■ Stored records
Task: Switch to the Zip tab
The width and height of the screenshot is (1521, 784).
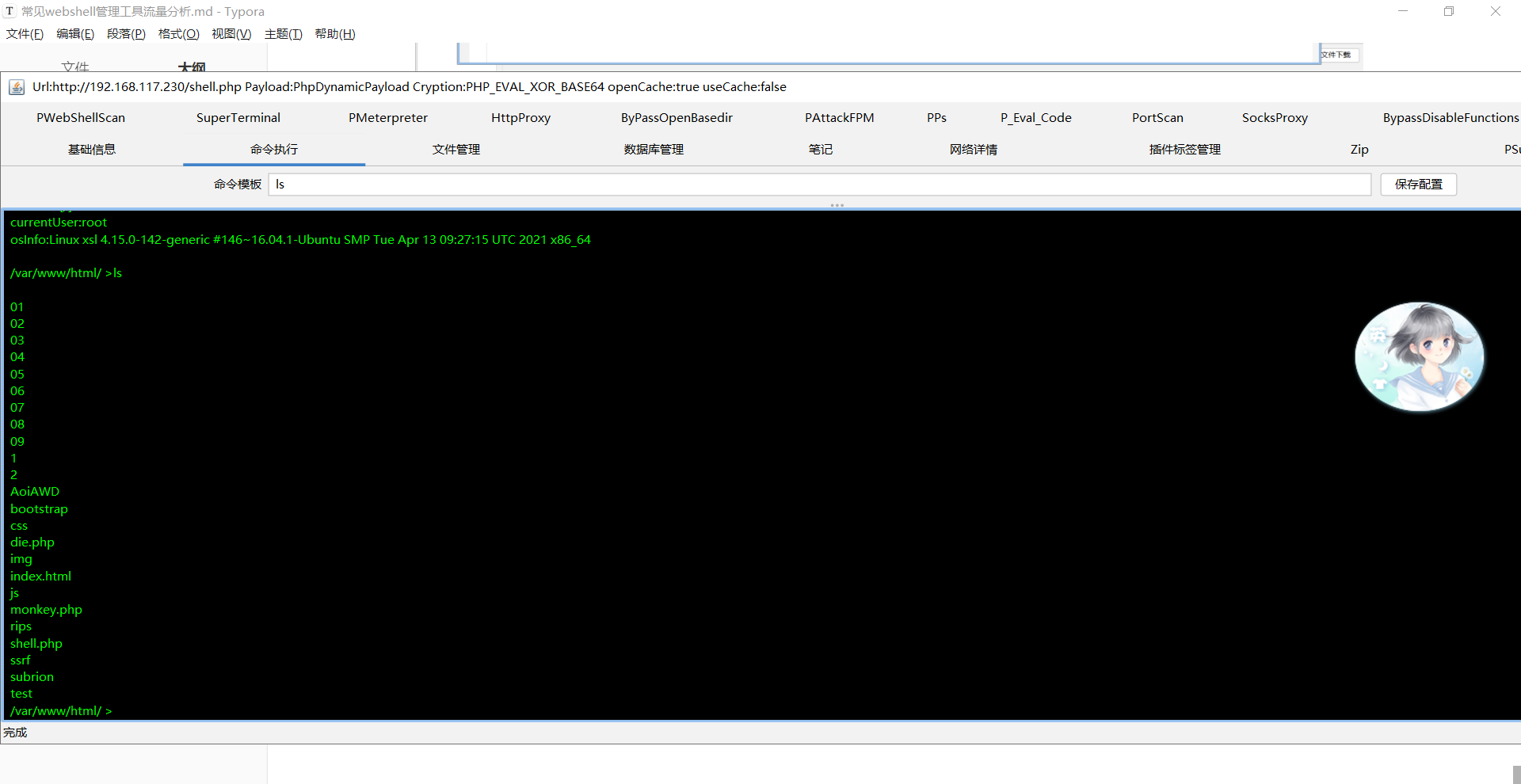Action: tap(1359, 150)
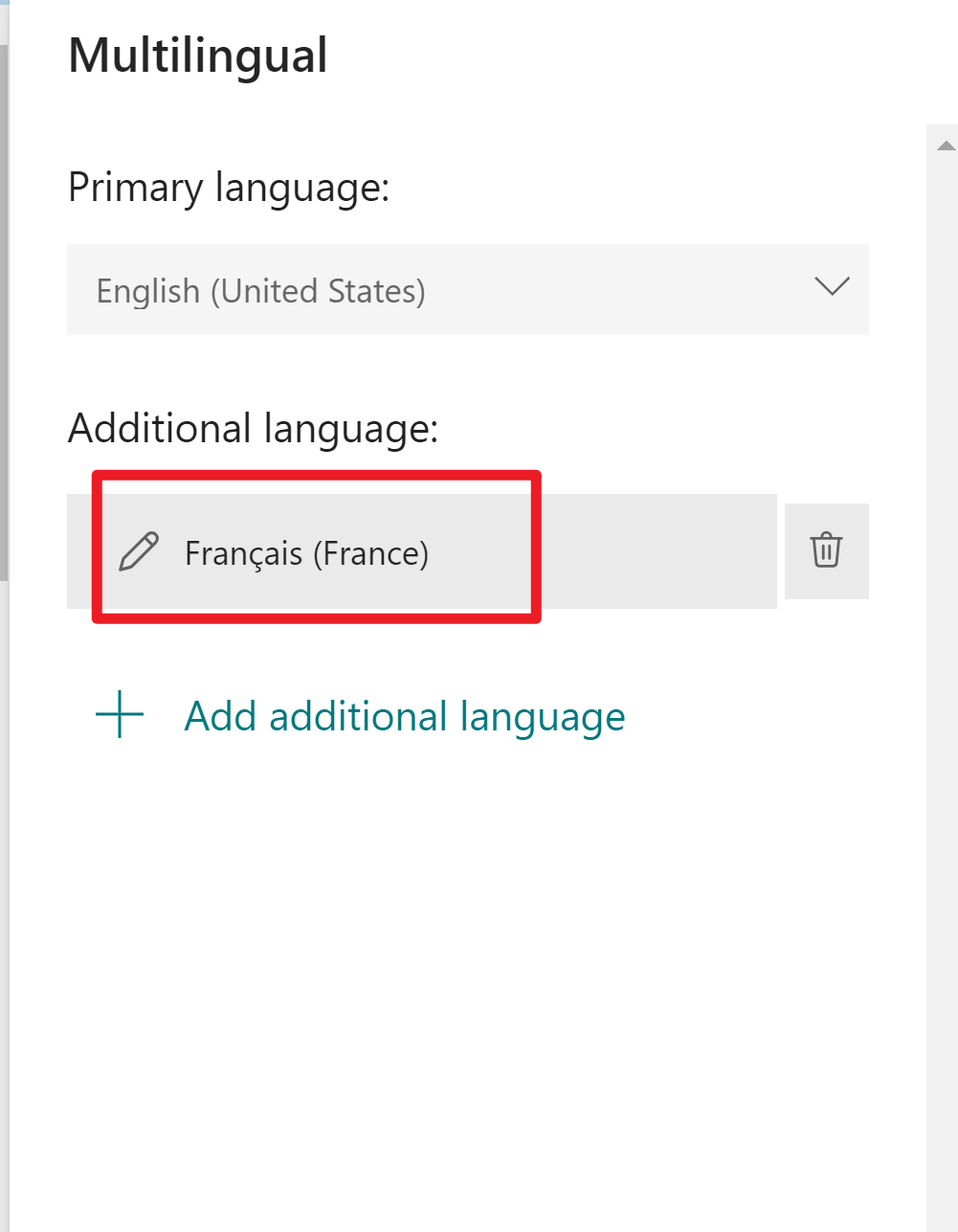Open the edit pencil for the additional language
Screen dimensions: 958x1232
pos(139,551)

■ EXERCISE
Retype all entries exactly, without the images.

■ TASK SOLUTION
Task: Switch to the Zip tab
The width and height of the screenshot is (1521, 784).
Action: tap(1359, 150)
Open the edit pencil for the additional language
Screen dimensions: 958x1232
pos(139,551)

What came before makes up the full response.